Chez les pompiers, la réforme des retraites fait déborder la citerne

RENNES, 17 décembre 2019 (AFP) – « A 50 ans, le métier est difficile. A 60, il est impossible. Vous vous voyez monter en haut de la grande échelle à cet âge-là? », interroge Laurent Leroux, 52 ans, sapeur-pompier professionnel venu manifester à Rennes mardi contre la réforme des retraites.

En grève depuis fin juin pour réclamer la reconnaissance de leur profession comme « métier à risques », l’alignement de la prime de feu sur la prime de risque des policiers, ou encore pour protester contre les agressions, qui ont triplé en 10 ans, les pompiers voient aujourd’hui dans l’instauration d’un système universel de retraites par points la « goutte d’eau qui fait déborder le vase ».

Devant la caserne Saint-Georges, au centre de Rennes, de larges banderoles « Stop agressions », « Les élus nous enfument » ou « Reconnaissance » ne manquent pas d’interpeller les passants. Les camions d’intervention ont également été recouverts d’inscriptions « en grève » ou « pas métier à risques ».

Sous une pluie fine, une soixantaine de pompiers arborant des drapeaux CGT ou de la Fédération autonome (FA) sont parmi les premiers à défiler, surprenant les autres manifestants par leurs tirs réguliers de canons effaroucheurs.

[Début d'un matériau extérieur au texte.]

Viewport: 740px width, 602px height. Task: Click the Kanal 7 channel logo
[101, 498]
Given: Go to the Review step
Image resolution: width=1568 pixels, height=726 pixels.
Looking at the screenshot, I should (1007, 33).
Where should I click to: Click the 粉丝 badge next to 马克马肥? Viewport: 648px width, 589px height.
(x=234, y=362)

« Même s’il sera toujours possible, a priori, de partir à la retraite à 57 ans, ce sera avec une décote de 5 à 10% compte-tenu de l’application d’un âge pivot à 59 ans », dénonce Rodolphe Mainot, délégué syndical CGT en Ille-et-Vilaine. Ce point reste à éclaircir par le gouvernement. « Non seulement on va devoir travailler plus longtemps mais cette réforme va en plus se traduire par une baisse des pensions garanties de 10 à 20% avec l’élargissement du calcul de la pension aux moins bonnes années », ajoute le syndicaliste.

Après 30 ans de métier, Laurent Leroux reconnaît qu’avec l’âge « c’est de plus en plus dur de suivre la cadence. Il faut se lever la nuit, on a des douleurs articulaires et avec ça une tenue et des équipements de 20 à 25 kilos ».

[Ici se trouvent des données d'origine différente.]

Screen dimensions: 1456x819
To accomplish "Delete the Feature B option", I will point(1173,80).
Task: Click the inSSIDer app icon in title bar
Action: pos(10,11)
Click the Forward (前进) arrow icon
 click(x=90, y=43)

Parmi les manifestants, Candy Theissard, pompier professionnel de 42 ans qui a connu des périodes d’inactivité, a déjà calculé qu’elle touchera « 400 euros par mois en moins avec la réforme ».

– « irrespectueux » –

A cette réforme souvent mal comprise, viennent s’ajouter les revendications portées depuis plus de cinq mois, en premier lieu la reconnaissance de « métier à risques ».

« Un jour, j’intervenais sur un incendie et le plafond d’une maison s’est effondré sur moi et un collègue. Aujourd’hui, j’ai encore des séquelles aux cervicales », raconte Candy Theissard, rappelant que « l’espérance de vie des pompiers est plus courte ».

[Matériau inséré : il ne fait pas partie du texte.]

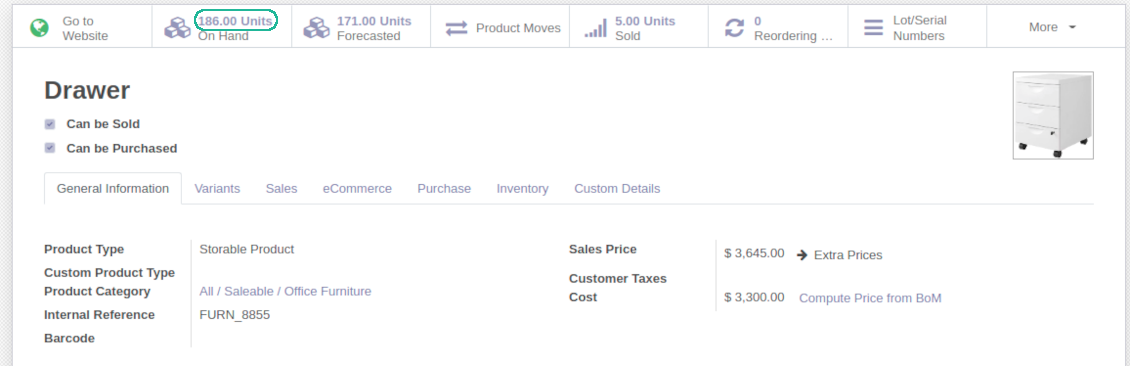Open the Inventory tab
This screenshot has width=1130, height=366.
tap(522, 189)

« On vieillit un peu plus vite, on paye davantage nos assurances et nos crédits immobiliers, on nous demande de porter des gilets pare-balles pour les exercices anti-terroristes et pourtant… on n’est pas un métier à risques ? », ajoute-t-elle.

Beaucoup se plaignent aussi d’être appelés « pour un oui ou pour un non » dans le cadre de services qui ne relèvent pas de leur mission.

A Rennes, le malaise est accentué depuis qu’une cinquantaine de pompiers ont brièvement pénétré dans la cour de la préfecture, dont l’entrée était ouverte, lors de la manifestation contre les retraites le 5 décembre.

L’initiative n’a pas plu à leur employeur, le président du conseil départemental Jean-Luc Chenut, qui a réclamé des sanctions et annulé avec l’aval de la préfecture la fête de la Sainte-Barbe, patronne des sapeurs-pompiers, prévue le 7 décembre.

« C’est irrespectueux, car la Sainte-Barbe commémore les pompiers morts en intervention et ça aurait pu être l’occasion de dialoguer », estime Alexandre Moreau, 39 ans, pompier à Rennes.

La plupart des pompiers présents à la manifestation mardi disent avoir le sentiment de « moins bien faire [leur] travail ».

« Comme dans les hôpitaux, il y a une baisse de la qualité du service. Quand j’ai commencé, on était 26 sapeurs-pompiers de garde par jour, aujourd’hui on est 21 le jour et 18 la nuit alors que le nombre d’interventions a explosé et que la population du département a franchi le million », témoigne Vincent Lagogué, 42 ans.